Spectroscopic detection of cotton Verticillium wilt by spectral feature selection and machine learning methods

Weinan Li^1,2*Lisen Liu³Jianing Li³Weiguang Yang¹Yang Guo¹Longyu Huang²Zhaoen Yang³Jun Peng²Xiuliang Jin⁴Yubin Lan¹

• ¹College of Electronic Engineering, South China Agricultural University, Guangzhou, China
• ²Chinese Academy of Agricultural Sciences (CAAS), Beijing, Beijing Municipality, China
• ³Institute of Cotton Research, Chinese Academy of Agricultural Sciences, Anyang, Henan Province, China
• ⁴Institute of Crop Sciences, Chinese Academy of Agricultural Sciences, Beijing, China

Verticillium wilt is a severe soil-borne disease that affects cotton growth and yield. Traditional monitoring methods, which rely on manual investigation, are inefficient and impractical for large-scale applications. This study introduces a novel approach combining machine learning with feature selection to identify sensitive spectral features for accurate and efficient detection of cotton Verticillium wilt. We conducted comprehensive hyperspectral measurements using handheld devices (350–2500 nm) to analyze cotton leaves in a controlled greenhouse environment and employed Unmanned Aerial Vehicle (UAV) hyperspectral imaging (400–995 nm) to capture canopy-level data in field conditions.
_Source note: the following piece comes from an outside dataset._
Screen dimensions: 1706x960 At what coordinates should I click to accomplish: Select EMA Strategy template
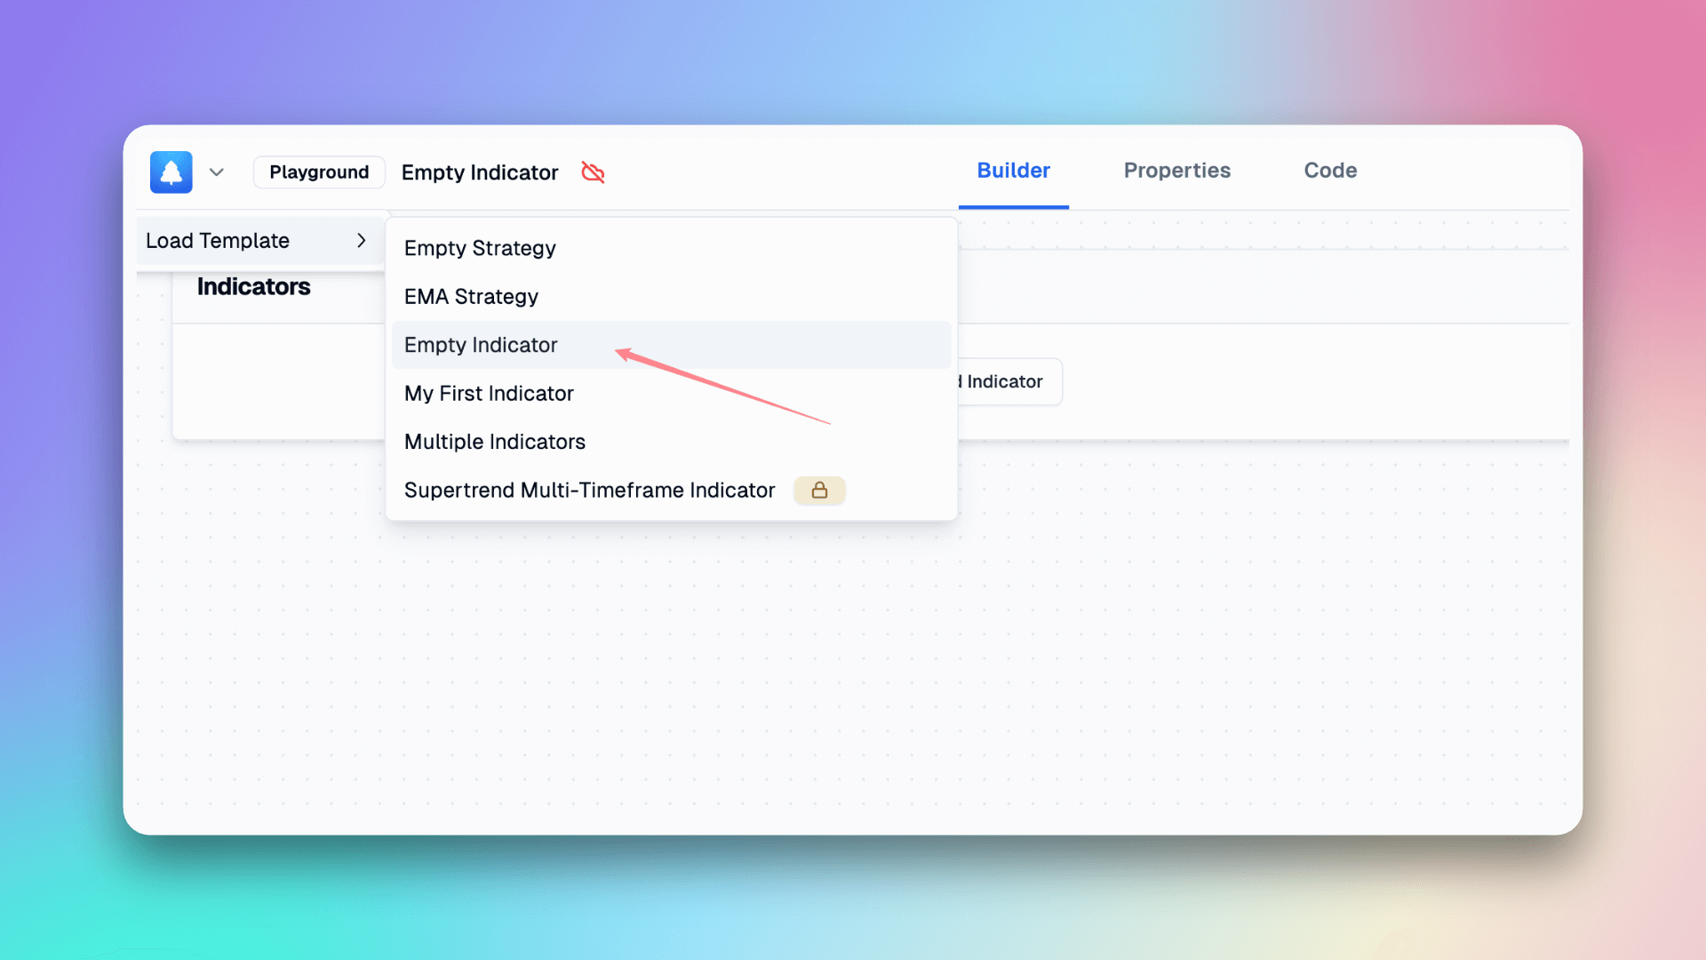471,295
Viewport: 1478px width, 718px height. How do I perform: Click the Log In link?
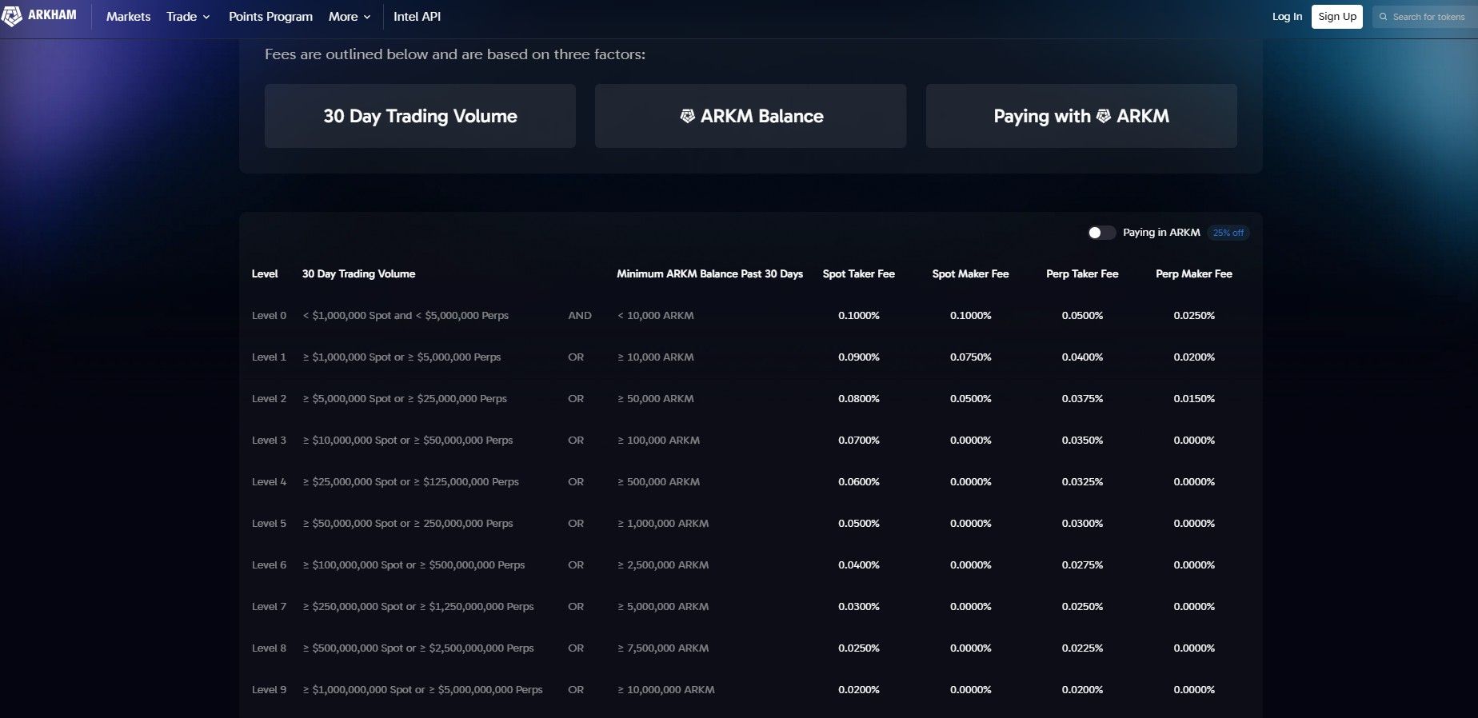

The hyperspectral data were pre-processed to extract wavelet coefficients and spectral indices (SI), enabling the derivation of disease-specific spectral features (DSSFs) through advanced feature selection techniques. Using these DSSFs, we developed detection models to assess both the incidence and severity of leaf damage by Verticillium wilt at the leaf scale and the incidence at the canopy scale. Initial analysis identified critical spectral reflectance bands, wavelet coefficients, and SI that exhibited dynamic responses as the disease progressed. Model validation demonstrated that the incidence detection models at the leaf scale achieved a peak classification accuracy of 85.83%, which is about 10% higher than traditional methods without feature selection. The severity detection models showed improved precision as disease severity of damage increased, with accuracy ranging from 46.82% to 93.10%. At the canopy scale, UAV-based hyperspectral data achieved a remarkable classification accuracy of 93.0% for disease incidence detection. This study highlights the significant impact of feature selection on enhancing the performance of hyperspectral-based remote sensing models for cotton wilt monitoring. It also explores the transferability of sensitive spectral features across different scales, laying the groundwork for future large-scale early warning systems and monitoring of cotton Verticillium wilt.